TRY IT:
Going through the entries below, find how many lines hold "agent", then give that number alone.

DATA FOR ANALYSIS:
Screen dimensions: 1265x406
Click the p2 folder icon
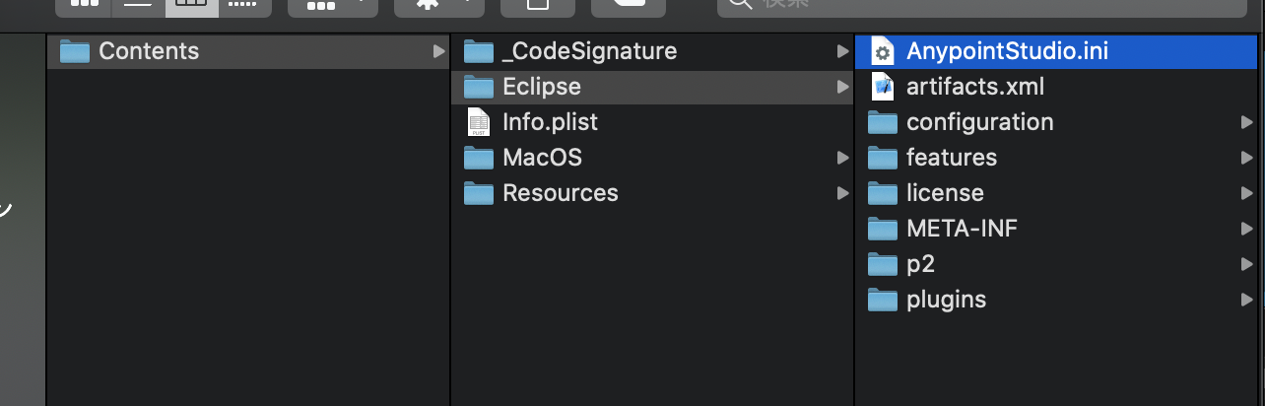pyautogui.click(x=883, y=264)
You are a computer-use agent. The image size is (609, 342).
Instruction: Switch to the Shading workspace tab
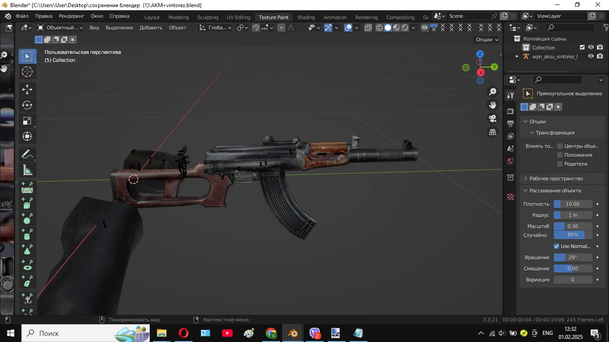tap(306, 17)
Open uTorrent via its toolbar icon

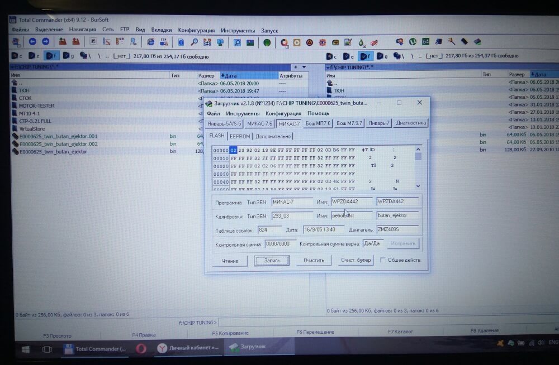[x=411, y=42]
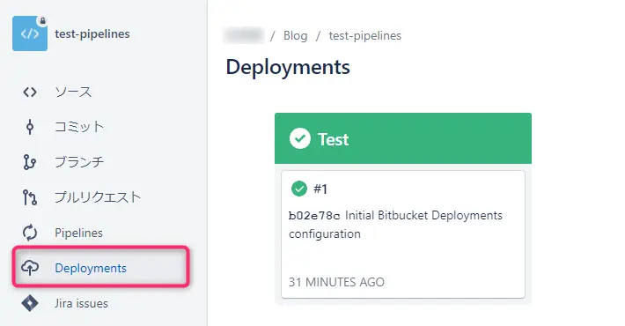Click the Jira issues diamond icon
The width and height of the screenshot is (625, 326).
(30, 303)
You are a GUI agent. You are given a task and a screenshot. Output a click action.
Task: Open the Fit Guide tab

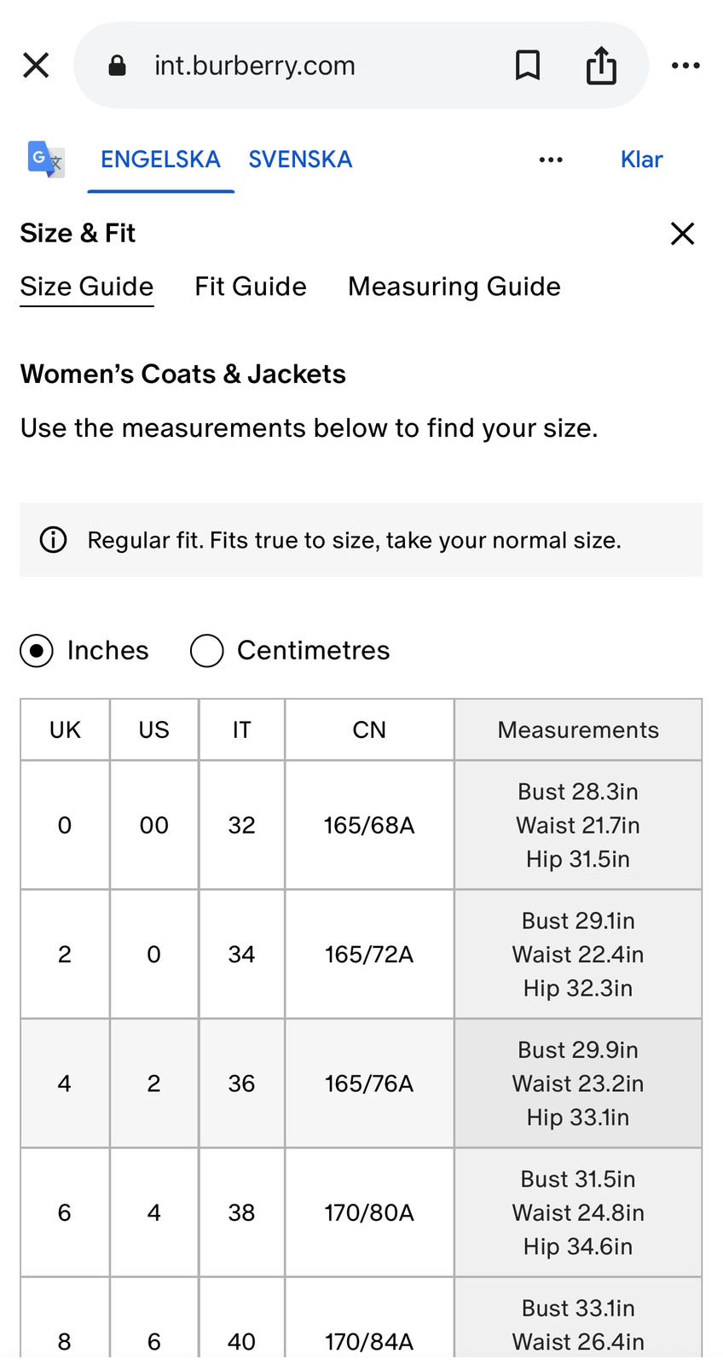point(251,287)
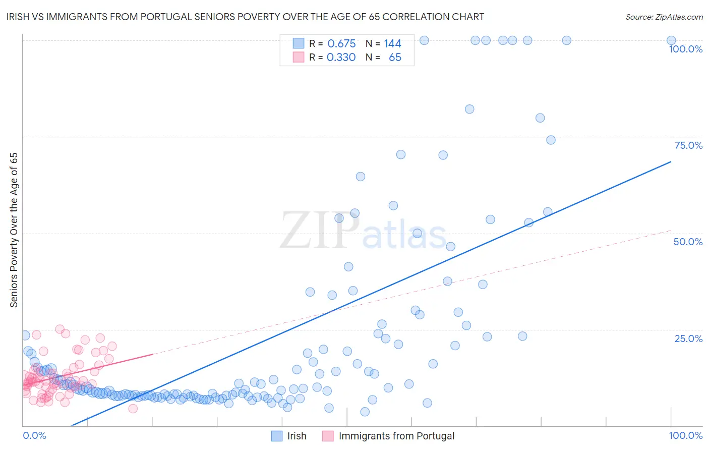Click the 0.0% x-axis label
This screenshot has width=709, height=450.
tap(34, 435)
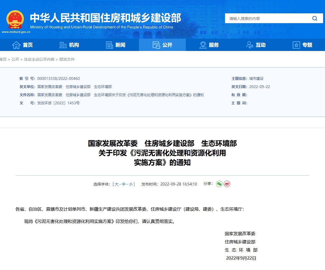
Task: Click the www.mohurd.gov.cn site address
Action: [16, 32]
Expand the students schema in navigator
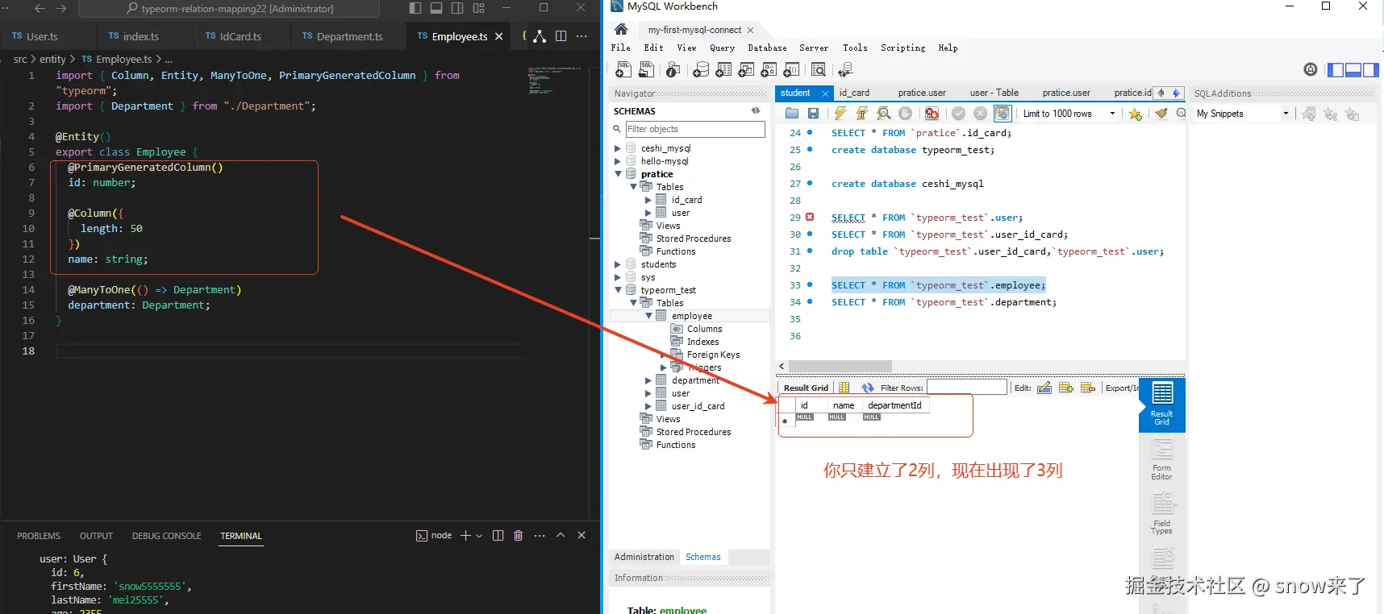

ANSWER SECTION:
2